Para veículos de menor porte e operações urbanas, no entanto, o executivo observa uma adoção mais acelerada da eletrificação, com esses equipamentos já compondo frotas de diversas empresas.

Composição do negócio e expansão geográfica

O Tecadi atua como operador logístico 3PL (Third-Party Logistics, que em português significa Logística de Terceira Parte), com foco em grandes companhias nacionais e multinacionais. Atualmente, a operação de armazenagem responde por 65% do negócio, enquanto o transporte rodoviário representa 35%. A companhia soma 240 mil metros quadrados de área operacional, posicionando-se como um dos maiores operadores logísticos da região Sul.

A frota rodoviária própria é composta por 60 cavalos-mecânicos e 120 implementos, predominantemente porta-contêineres bitrem. A renovação ocorre com idade média máxima de cinco anos, sendo os equipamentos atuais das marcas Volvo, Scania e, mais recentemente, DAF, que entrou em teste com 10 unidades por meio de sua mais recente aquisição e que vem colhendo bons resultados, segundo o executivo.

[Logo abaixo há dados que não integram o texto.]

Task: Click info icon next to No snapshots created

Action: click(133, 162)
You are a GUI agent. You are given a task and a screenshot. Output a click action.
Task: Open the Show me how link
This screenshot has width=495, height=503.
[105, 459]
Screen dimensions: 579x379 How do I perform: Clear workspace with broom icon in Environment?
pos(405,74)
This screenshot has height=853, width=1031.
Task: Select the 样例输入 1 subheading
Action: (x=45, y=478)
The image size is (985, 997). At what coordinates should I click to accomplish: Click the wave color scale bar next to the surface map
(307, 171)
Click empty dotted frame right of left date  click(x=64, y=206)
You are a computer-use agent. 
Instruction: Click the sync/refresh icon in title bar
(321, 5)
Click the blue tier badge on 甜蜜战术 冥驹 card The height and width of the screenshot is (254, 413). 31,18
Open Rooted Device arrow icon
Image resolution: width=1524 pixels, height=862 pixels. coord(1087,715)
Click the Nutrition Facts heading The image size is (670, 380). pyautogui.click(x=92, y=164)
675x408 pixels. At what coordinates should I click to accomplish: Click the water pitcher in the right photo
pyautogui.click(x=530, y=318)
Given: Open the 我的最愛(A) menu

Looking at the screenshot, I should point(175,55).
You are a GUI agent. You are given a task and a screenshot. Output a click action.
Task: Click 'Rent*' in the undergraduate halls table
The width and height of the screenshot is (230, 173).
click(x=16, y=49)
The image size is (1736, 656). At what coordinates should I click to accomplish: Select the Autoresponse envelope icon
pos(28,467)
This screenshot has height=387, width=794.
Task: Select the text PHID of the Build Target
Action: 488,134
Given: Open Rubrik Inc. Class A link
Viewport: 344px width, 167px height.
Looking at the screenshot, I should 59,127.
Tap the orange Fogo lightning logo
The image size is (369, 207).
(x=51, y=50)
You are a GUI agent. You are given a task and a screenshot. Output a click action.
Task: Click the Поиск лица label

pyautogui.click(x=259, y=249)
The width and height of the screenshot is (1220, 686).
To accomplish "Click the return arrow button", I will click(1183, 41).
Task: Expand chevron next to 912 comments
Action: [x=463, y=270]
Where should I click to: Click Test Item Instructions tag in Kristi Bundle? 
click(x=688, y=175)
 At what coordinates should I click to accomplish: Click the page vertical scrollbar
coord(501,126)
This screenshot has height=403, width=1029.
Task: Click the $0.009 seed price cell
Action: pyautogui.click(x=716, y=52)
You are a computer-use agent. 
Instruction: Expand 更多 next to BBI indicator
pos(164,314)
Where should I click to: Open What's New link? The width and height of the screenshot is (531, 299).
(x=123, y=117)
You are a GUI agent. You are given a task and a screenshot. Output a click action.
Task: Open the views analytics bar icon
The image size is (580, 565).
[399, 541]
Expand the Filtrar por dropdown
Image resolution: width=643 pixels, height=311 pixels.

Dagnoni também antecipou que a empresa estuda a verticalização do serviço de cargas fracionadas, seja por aquisição ou desenvolvimento interno, como parte da estratégia de expansão no transporte rodoviário. Em paralelo, a companhia avança na diversificação geográfica, com unidades já estabelecidas no Paraná e em Cajamar (SP), antecipando movimentos de clientes diante do fim gradual dos benefícios fiscais interestaduais previsto para ocorrer até 2032.

Cenário de pressão

A conjuntura atual foi classificada por Dagnoni como “tumultuada”, com dois fatores centrais de pressão, incluindo a elevação do diesel, que responde por cerca de 40% do frete rodoviário, e a recente medida provisória que reforça a fiscalização sobre a tabela de frete mínimo (Tabela NIT), instituída após a greve de 2018. “O grande problema da escalada no custo do diesel é a questão da gente ter que renegociar todos os contratos e repassar este aumento para os clientes. É um custo que não tem como ser absorvido“, afirmou.

Sobre a tabela de frete, o executivo destacou que muitos grandes embarcadores operavam com valores abaixo do piso estabelecido, o que agora exige um trabalho extenso de readequação contratual em todo o mercado.